Text extract:
** begin **
Finding the inverse tangent of a complex number

[bsaucer]

TL;DR Summary

Inverse Tangent of complex number in rectangular form.

Let z=x+iy, and w=u+iv. I am looking for a formula to find the arctangent of z, or w=arctan(z). I want the results of u and v to be in terms of trigonometric and hyperbolic functions (and their inverses) and not in terms of logarithms. The values u and v should be functions of x and y.

 

[anuttarasammyak]

The formula
$$\tan^{-1}z=\frac{i}{2}\log\frac{i+z}{i-z}$$
seems useful to me but you do not like logarithm.
** end **
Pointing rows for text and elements
** begin **
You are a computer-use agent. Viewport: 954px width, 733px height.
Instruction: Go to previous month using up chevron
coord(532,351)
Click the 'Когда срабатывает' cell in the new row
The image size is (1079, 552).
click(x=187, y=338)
** end **
Problems to work on:
(a) Summarize the thread on the inverse tangent of a complex number in two sentences.
(b) Reproduce all six rows unchanged, line for line.
These rows are unrelated to the thread about the complex arctangent.

Solutions:
(a) The first poster wants a formula for w = arctan(z), with z = x + iy and w = u + iv, that gives u and v as functions of x and y using trigonometric and hyperbolic functions and their inverses instead of logarithms. A reply offers the formula arctan z = (i/2) log((i + z)/(i − z)) as useful but notes that the poster does not like logarithms.

(b)
You are a computer-use agent. Viewport: 954px width, 733px height.
Instruction: Go to previous month using up chevron
coord(532,351)
Click the 'Когда срабатывает' cell in the new row
The image size is (1079, 552).
click(x=187, y=338)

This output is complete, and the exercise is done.